Search code examples
pythonmatlabnumpyinitializationvariable-assignment

Initialize Multiple Numpy Arrays (Multiple Assignment) - Like MATLAB deal()


I was unable to find anything describing how to do this, which leads to be believe I'm not doing this in the proper idiomatic Python way. Advice on the 'proper' Python way to do this would also be appreciated.

I have a bunch of variables for a datalogger I'm writing (arbitrary logging length, with a known maximum length). In MATLAB, I would initialize them all as 1-D arrays of zeros of length n, n bigger than the number of entries I would ever see, assign each individual element variable(measurement_no) = data_point in the logging loop, and trim off the extraneous zeros when the measurement was over. The initialization would look like this:

[dData gData cTotalEnergy cResFinal etc] = deal(zeros(n,1));

Is there a way to do this in Python/NumPy so I don't either have to put each variable on its own line:

dData = np.zeros(n)
gData = np.zeros(n)
etc.

I would also prefer not just make one big matrix, because keeping track of which column is which variable is unpleasant. Perhaps the solution is to make the (length x numvars) matrix, and assign the column slices out to individual variables?
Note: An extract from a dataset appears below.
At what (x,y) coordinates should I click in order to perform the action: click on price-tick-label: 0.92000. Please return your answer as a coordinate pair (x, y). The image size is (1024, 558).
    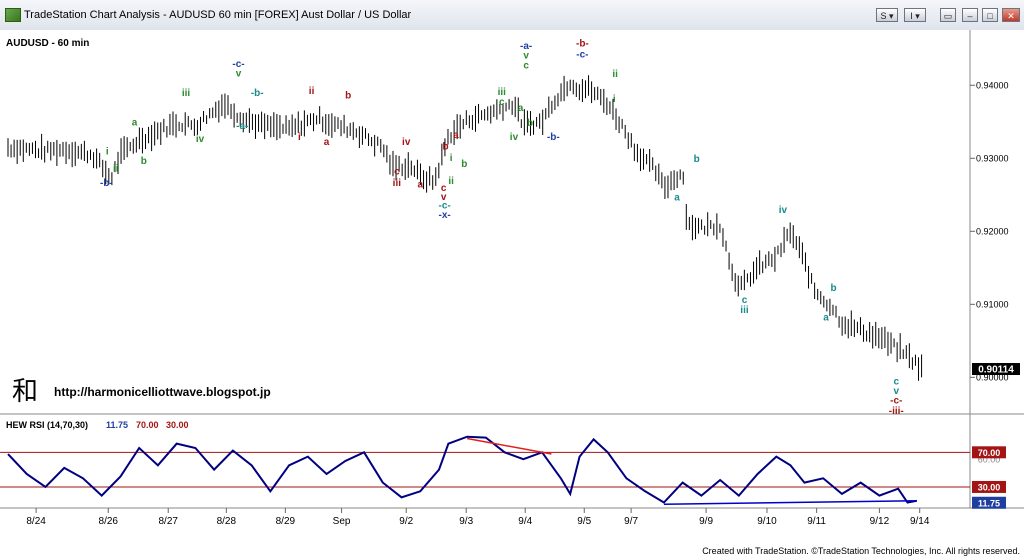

EDIT: Assume I'm going to have a lot of vectors of the same length by the time this is over; e.g., my post-processing takes each log file, calculates a bunch of separate metrics (>50), stores them, and repeats until the logs are all processed. Then I generate histograms, means/maxes/sigmas/etc. for all the various metrics I computed. Since initializing 50+ vectors is clearly not easy in Python, what's the best (cleanest code and decent performance) way of doing this?


Solution

  • If you're really motivated to do this in a one-liner you could create an (n_vars, ...) array of zeros, then unpack it along the first dimension:

    a, b, c = np.zeros((3, 5))
    print(a is b)
    # False
    

    Another option is to use a list comprehension or a generator expression:

    a, b, c = [np.zeros(5) for _ in range(3)]   # list comprehension
    d, e, f = (np.zeros(5) for _ in range(3))   # generator expression
    print(a is b, d is e)
    # False False
    

    Be careful, though! You might think that using the * operator on a list or tuple containing your call to np.zeros() would achieve the same thing, but it doesn't:

    h, i, j = (np.zeros(5),) * 3
    print(h is i)
    # True
    

    This is because the expression inside the tuple gets evaluated first. np.zeros(5) therefore only gets called once, and each element in the repeated tuple ends up being a reference to the same array. This is the same reason why you can't just use a = b = c = np.zeros(5).

    Unless you really need to assign a large number of empty array variables and you really care deeply about making your code compact (!), I would recommend initialising them on separate lines for readability.